# Exercise brief
The answer must be every line below that contains the string "marker".

# Records for this task
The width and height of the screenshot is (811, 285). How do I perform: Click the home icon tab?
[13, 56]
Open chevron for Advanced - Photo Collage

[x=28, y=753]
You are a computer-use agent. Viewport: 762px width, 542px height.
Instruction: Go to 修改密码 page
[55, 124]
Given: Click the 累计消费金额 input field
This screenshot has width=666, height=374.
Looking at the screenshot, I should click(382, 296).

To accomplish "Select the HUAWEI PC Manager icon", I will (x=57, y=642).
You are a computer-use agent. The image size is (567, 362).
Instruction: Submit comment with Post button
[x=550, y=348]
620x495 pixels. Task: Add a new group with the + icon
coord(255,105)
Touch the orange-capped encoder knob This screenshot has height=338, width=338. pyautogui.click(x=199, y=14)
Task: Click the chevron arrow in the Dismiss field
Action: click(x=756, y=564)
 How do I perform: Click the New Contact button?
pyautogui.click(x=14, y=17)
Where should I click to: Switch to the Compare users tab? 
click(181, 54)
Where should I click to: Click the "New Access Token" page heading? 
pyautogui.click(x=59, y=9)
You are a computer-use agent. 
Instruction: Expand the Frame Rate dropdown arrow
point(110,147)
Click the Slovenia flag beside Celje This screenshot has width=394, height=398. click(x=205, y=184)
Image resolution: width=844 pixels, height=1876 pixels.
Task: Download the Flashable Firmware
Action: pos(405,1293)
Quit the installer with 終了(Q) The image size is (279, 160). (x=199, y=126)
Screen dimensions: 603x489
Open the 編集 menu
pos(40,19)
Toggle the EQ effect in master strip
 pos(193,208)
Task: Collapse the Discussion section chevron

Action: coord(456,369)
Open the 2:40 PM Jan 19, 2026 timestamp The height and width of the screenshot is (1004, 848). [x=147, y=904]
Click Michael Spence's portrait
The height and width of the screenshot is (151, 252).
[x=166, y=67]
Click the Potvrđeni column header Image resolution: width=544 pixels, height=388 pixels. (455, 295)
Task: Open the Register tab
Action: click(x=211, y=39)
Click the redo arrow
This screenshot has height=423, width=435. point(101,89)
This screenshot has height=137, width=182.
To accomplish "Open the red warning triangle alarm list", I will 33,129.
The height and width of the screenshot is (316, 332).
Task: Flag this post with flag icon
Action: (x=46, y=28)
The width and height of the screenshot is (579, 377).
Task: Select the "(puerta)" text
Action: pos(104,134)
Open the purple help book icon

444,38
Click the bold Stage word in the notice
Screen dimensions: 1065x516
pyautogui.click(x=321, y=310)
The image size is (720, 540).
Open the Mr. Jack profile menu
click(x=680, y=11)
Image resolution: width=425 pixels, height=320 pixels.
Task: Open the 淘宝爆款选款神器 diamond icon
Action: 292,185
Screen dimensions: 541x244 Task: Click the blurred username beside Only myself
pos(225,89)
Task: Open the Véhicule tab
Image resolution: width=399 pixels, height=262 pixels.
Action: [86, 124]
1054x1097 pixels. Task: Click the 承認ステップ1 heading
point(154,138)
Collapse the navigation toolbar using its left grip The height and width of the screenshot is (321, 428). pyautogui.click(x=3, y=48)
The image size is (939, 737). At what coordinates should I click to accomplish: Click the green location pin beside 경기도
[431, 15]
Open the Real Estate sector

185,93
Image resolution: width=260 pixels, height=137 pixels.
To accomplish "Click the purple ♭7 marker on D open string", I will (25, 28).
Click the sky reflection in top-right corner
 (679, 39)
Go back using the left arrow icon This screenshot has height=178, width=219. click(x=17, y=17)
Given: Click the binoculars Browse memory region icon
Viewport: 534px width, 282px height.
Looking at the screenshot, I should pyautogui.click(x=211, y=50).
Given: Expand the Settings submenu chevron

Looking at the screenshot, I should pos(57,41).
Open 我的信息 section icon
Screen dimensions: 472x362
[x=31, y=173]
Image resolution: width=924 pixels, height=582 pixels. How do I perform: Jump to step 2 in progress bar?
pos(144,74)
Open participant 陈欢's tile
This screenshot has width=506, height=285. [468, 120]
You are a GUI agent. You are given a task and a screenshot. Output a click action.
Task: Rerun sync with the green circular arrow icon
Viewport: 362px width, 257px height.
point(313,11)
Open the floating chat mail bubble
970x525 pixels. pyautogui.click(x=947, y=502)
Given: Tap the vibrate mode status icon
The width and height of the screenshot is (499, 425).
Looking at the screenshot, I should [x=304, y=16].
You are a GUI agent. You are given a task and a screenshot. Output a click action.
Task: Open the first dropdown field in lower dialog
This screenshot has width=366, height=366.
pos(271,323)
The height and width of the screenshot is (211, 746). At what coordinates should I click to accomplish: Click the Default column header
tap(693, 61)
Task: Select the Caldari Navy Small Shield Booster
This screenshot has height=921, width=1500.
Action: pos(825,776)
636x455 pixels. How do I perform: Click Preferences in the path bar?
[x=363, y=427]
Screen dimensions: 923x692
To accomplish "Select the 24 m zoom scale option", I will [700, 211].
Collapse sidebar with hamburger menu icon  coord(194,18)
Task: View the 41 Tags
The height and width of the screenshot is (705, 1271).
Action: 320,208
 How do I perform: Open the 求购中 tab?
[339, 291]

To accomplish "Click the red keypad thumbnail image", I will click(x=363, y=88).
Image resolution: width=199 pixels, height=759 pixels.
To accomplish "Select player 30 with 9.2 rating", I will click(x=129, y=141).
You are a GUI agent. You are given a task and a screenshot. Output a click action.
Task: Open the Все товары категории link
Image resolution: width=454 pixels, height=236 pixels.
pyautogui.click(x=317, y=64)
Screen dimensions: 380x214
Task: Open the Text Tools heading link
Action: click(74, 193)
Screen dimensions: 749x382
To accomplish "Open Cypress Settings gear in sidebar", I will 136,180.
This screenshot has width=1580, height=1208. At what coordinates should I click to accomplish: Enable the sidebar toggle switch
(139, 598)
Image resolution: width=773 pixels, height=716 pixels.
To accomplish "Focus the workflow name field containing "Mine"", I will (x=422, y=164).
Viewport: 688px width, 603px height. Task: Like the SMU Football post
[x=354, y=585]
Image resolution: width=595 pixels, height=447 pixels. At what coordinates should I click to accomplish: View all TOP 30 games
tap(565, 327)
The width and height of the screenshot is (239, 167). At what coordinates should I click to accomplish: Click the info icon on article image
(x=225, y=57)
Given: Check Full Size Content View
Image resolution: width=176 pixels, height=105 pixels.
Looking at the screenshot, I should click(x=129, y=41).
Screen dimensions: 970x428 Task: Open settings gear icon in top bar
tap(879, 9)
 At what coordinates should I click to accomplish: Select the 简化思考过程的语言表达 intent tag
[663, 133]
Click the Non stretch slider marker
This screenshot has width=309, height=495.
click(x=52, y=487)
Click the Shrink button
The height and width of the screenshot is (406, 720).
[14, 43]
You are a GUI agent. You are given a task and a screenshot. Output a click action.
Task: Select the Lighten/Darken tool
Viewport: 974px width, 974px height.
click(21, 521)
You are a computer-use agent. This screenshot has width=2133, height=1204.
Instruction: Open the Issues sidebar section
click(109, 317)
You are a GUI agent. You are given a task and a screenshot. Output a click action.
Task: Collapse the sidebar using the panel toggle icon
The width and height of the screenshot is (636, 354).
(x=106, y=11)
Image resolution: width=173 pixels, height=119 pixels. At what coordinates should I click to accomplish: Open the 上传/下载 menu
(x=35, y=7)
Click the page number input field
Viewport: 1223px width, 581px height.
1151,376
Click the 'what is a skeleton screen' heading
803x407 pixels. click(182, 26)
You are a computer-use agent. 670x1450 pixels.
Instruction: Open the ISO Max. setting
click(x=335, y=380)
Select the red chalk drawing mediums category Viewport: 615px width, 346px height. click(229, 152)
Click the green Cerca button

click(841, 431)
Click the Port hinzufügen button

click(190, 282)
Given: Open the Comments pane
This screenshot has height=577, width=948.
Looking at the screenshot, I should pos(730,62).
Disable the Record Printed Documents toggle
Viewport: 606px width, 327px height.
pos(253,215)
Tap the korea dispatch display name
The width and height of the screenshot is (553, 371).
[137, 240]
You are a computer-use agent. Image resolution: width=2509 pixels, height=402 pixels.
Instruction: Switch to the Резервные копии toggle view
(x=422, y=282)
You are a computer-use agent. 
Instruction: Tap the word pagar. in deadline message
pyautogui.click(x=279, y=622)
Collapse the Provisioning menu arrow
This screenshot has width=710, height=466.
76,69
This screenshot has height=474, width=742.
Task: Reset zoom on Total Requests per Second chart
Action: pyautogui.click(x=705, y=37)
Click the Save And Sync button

# Response to the exercise
To accomplish "Click the purple ♭7 marker on D open string", I will (25, 28).
Click the Non stretch slider marker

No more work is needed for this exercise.